Hey Matt, or anyone else that knows, what lights at Lowes are the 6700 ones. I can never find them when I look for them.


----------



## Snake52 (Dec 15, 2006)

I've only seen the ones that are 6500K labeled as Super Daylight or something like that.


----------



## Amazon_Replica (Nov 24, 2007)

phillips daylight deluxe are 6500k


----------



## MatPat (Mar 22, 2004)

I have had better luck finding the 6700K phillips lights at Home Depot than at Lowes. HD also has some cheap (~$8) T-8 shoplights and the 2 pack of 6700K bulbs is under $8. Add in a $4 can of black spray paint for the shoplight and it is hard to beat 64w of light for $20


----------



## t2000kw (Jul 29, 2006)

MatPat said:


> I have had better luck finding the 6700K phillips lights at Home Depot than at Lowes. HD also has some cheap (~$8) T-8 shoplights and the 2 pack of 6700K bulbs is under $8.


Watch that they price them correctly for you!

If they use the bar code on the lamps they will ring up at a higher price. There's a special UPC code you need from the rack that prices a pair of them at that price, lower than two at the single bulb price. You can write it down or hold up the register (which you might do anyway) while the checkout person figures it all out. At the Washington Courthouse store the checkout person had to call the electric department for the code and verification that the 2-bulb price was different than what the UPC code scanned at the register indicated. We would have paid another few dollars if I hadn't watched it as it rang up on the register. I suspected that it would happen and was watching it.


----------



## MatPat (Mar 22, 2004)

t2000kw said:


> Watch that they price them correctly for you!
> 
> If they use the bar code on the lamps they will ring up at a higher price.

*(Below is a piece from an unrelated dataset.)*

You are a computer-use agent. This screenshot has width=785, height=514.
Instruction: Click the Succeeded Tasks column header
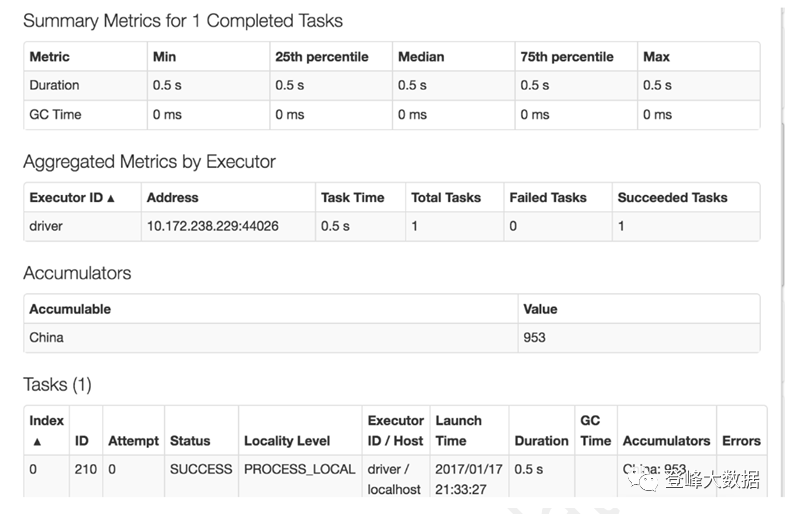click(x=672, y=198)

In all honesty you should do this with every purchase now days. I don't know how many times, when buying groceries at Wal Mart, things do not ring up at the price indicated on the shelf. I'm not sure if it is a legitimate error or if it is a scam by stores to get a higher price since most people don't pay much attention to the scanned price after they put an item in their cart


----------